In order to classify the species according to their affinity for the habitat, we adopted the division of the Atlantic rainforest into formations according to Veloso (1992). The heuristics of this procedure was based on various authors, such as Salis et al. (1995), Torres et al. (1997) and Scudeller et al. (2001), who found great consistency in the classification system adopted by the Brazilian Institute of Geography and Statistics IBGE. More studies will be necessary in the Dense Ombrophilous Atlantic Forest Phyto-Ecological Region to investigate variations in species abundance, as the existing surveys do not provide adequade sampling density (Caiafa and Martins 2007). Additionally, the criteria we used to classify the geographic distribution of the species as wide or restricted was subjective. Scudeller et al. (2001) considered species constancy as well as latitudinal range in investigating geographic distribution. In our study, we opted for a subjective division into two-degree latitudinal belts, as it was not possible to use relative constancy. Some species have low relative constancy but a discontinuous distribution, implying that low constancy does not indicate restricted geographic distribution. Oliveira-Filho and Fontes (2000) reported a north–south differentiation in the Atlantic rainforest that was probably caused by variations in temperature and rainfall regimes. We do not know, however, how much of this variation is included within the two-degree latitudinal belts we used to classify the geographic distribution of the species.

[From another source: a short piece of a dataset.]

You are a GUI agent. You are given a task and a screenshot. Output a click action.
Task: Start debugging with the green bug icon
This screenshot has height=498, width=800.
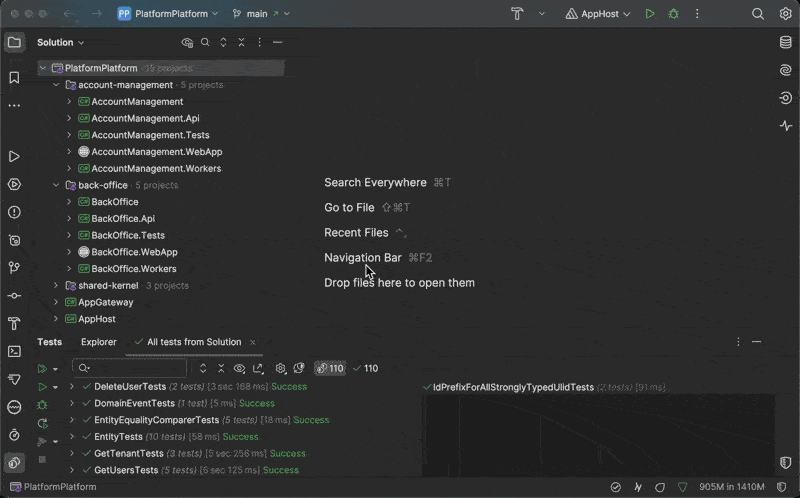[674, 14]
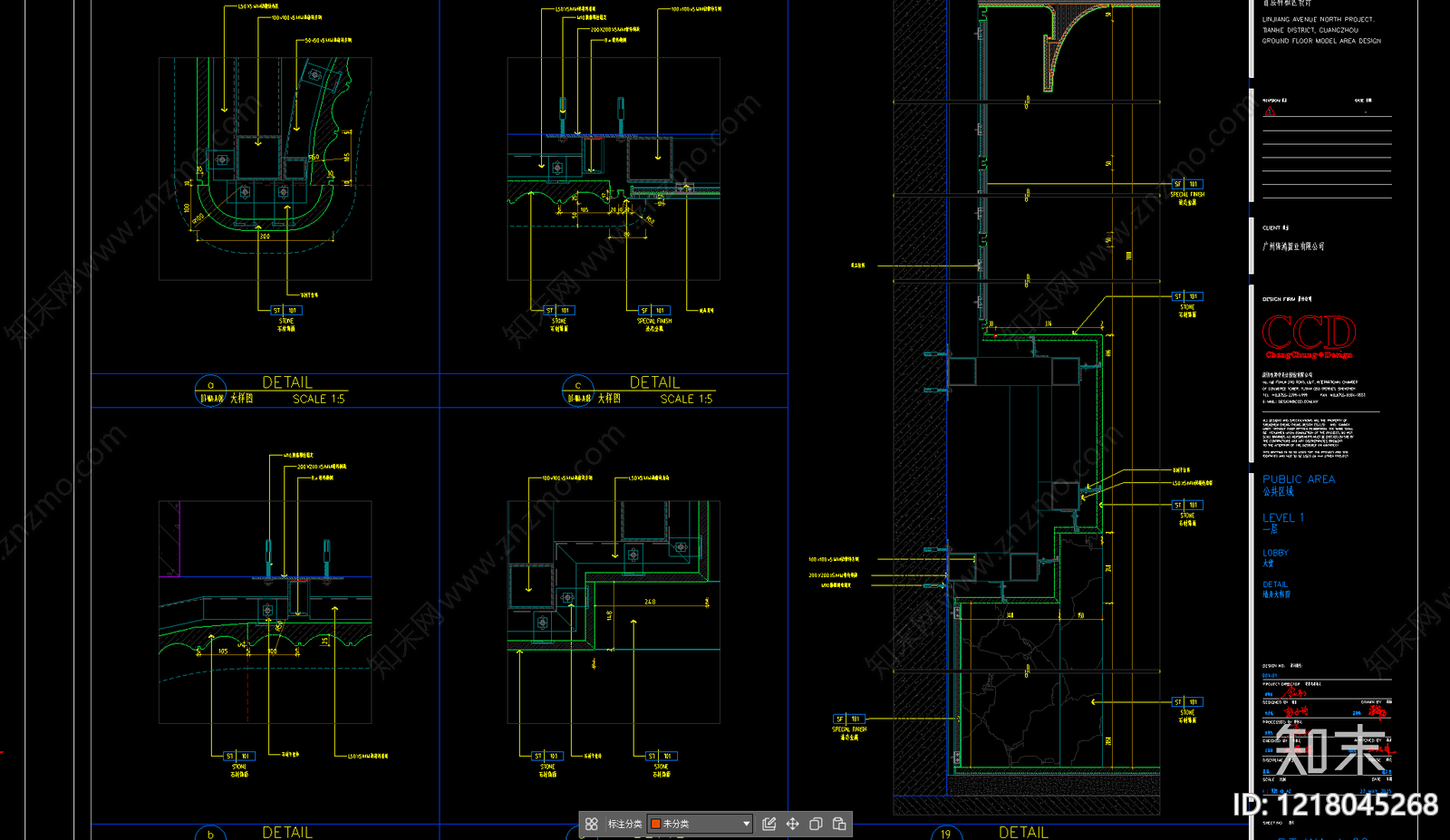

Rabinowitz’s approach to classify the forms of rarity involves a certain degree of subjectivity in attributing dichotomic states to each variable of geographic range, habitat preference, and local abundance, whereas these variables are known to vary continuously (Gaston 1994; Pitman et al. 1999). Attributing dichotomic states to continuous variables may imply in classifying some species as common when they are otherwise rare and vice versa. It could be convenient to modify Rabinowitz’s rarity classification system in future studies to consider the effects of continuous variations in those variables. However, in spite of some criticism (Gaston 1994; Pitman et al. 1999), Rabinowitz’s system represents the first solid approach to rarity that includes and systematizes many concepts that otherwise are sparse throughout the literature. We conclude that the application of Rabinowitz’s rarity classification system to the Brazilian Atlantic rainforest confirms stenotopy as the main form of rarity, and also indicates that many tree species are currently threatened due to their restricted geographic distribution, unique habitats, reduced local abundance, or because of a synergism among these variables.